There is also a troublesome fact here that the letter does not touch upon. Universal Analytics was shut down by Google in July 2023. If in March 2026, the date of my scans, the UA container was still sending a full pageview to Google, it is not a “retained old identifier”. It is active data transmission for a year and a half after the tool itself was officially killed by its manufacturer. Furthermore, as I demonstrated, this container contains others. Maintaining dead code that nonetheless continues to send personal data is a separate problem of IT management quality.

“Each site has a separate GA4” vs. evidence and quiet alterations

Let’s read carefully:

“In the case of some services, the old UA identifier has been retained. Currently, each of the sites has its own separate GA4 identifier or does not have one at all.”

Piotrowski provides two identifiers, G-NWG6TNN5CK for uml.lodz.pl and G-97Z8CGYCYX for bip.uml.lodz.pl, and stops there. In their second question, the councilors asked for identifiers for a whole list of domains, including lodz.pl, mpu.lodz.pl, bip.zlm.lodz.pl, mosir.lodz.pl, orientarium.lodz.pl, and aquapark.lodz.pl. There is no answer for this list in the letter.

== Recorded data ==

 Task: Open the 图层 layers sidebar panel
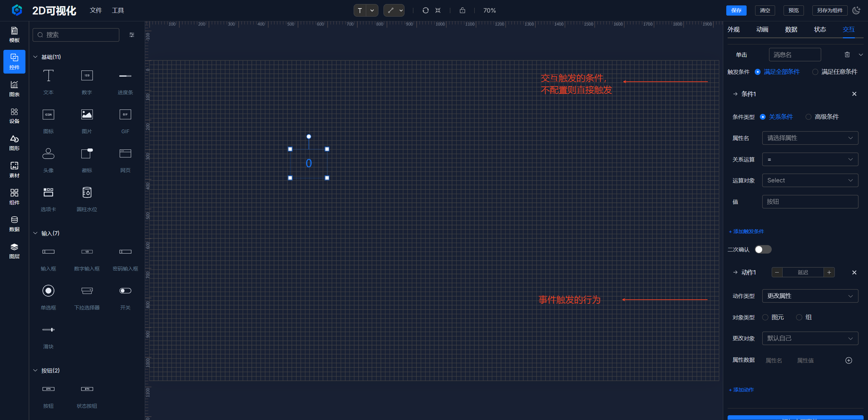pyautogui.click(x=14, y=251)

== Tasks to carry out ==
**A.** According to the text on Łódź city website analytics, in what month and year did Google shut down Universal Analytics?
**B.** Extend the text on Łódź city website analytics with a further passage that begins after its final sentence.

== Answers to the tasks ==
**A.** July 2023.

**B.**
One word is key: “currently”. My audit documents the state from March 2026, in which the uml_portal family of domains shared a single GA4 property and one UA container. I analyzed over 40 domains and sites, detailing the containers and providing a detailed description of network traffic. The letter describes the state from late June. The city does not deny what I showed. I get the impression that the city is describing the state after a quiet fix and presenting it as the natural order of things. This is not a correction of my findings. It is an admission that the state had to be changed, wrapped in the present tense. If today each site has a separate GA4, it means it didn’t have one before. That is exactly what the audit showed.

“Heads of units are responsible”?

“The other pages mentioned in the letter are pages of separate units, for the content of which, and for ensuring the compliance of their operation in formal and legal terms, the heads of these units are responsible.”

This internally contradicts the opening of the letter. In the first paragraph, the city explains that it provides joint IT support for organizational units. In this paragraph, the city deflects responsibility for the same units to their heads. You cannot maintain both theses at once. If the city technically maintains the units’ services, then the city implements tracking containers on them. And the fact that a container belonging to the Municipal Library fires up on the domains of social assistance, an animal shelter, or a benefits center is precisely the proof that these units are not technically independent. You cannot simultaneously manage someone’s infrastructure and wash your hands of what that infrastructure sends.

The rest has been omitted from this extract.